Direction >> Please format the listing below as a numbered list, leaving out any blank lines.

[Item position entries]
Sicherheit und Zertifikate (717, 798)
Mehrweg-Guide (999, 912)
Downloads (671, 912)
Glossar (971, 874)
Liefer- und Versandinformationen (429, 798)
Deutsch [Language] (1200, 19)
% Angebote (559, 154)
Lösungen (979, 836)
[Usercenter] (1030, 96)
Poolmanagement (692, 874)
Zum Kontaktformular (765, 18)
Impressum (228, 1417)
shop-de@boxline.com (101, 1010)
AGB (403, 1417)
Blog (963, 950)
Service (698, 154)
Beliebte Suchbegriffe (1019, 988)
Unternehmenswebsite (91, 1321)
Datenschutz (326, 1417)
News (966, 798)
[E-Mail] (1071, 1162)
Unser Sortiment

Answer to the task >>
1. Sicherheit und Zertifikate (717, 798)
2. Mehrweg-Guide (999, 912)
3. Downloads (671, 912)
4. Glossar (971, 874)
5. Liefer- und Versandinformationen (429, 798)
6. Deutsch [Language] (1200, 19)
7. % Angebote (559, 154)
8. Lösungen (979, 836)
9. [Usercenter] (1030, 96)
10. Poolmanagement (692, 874)
11. Zum Kontaktformular (765, 18)
12. Impressum (228, 1417)
13. shop-de@boxline.com (101, 1010)
14. AGB (403, 1417)
15. Blog (963, 950)
16. Service (698, 154)
17. Beliebte Suchbegriffe (1019, 988)
18. Unternehmenswebsite (91, 1321)
19. Datenschutz (326, 1417)
20. News (966, 798)
21. [E-Mail] (1071, 1162)
22. Unser Sortiment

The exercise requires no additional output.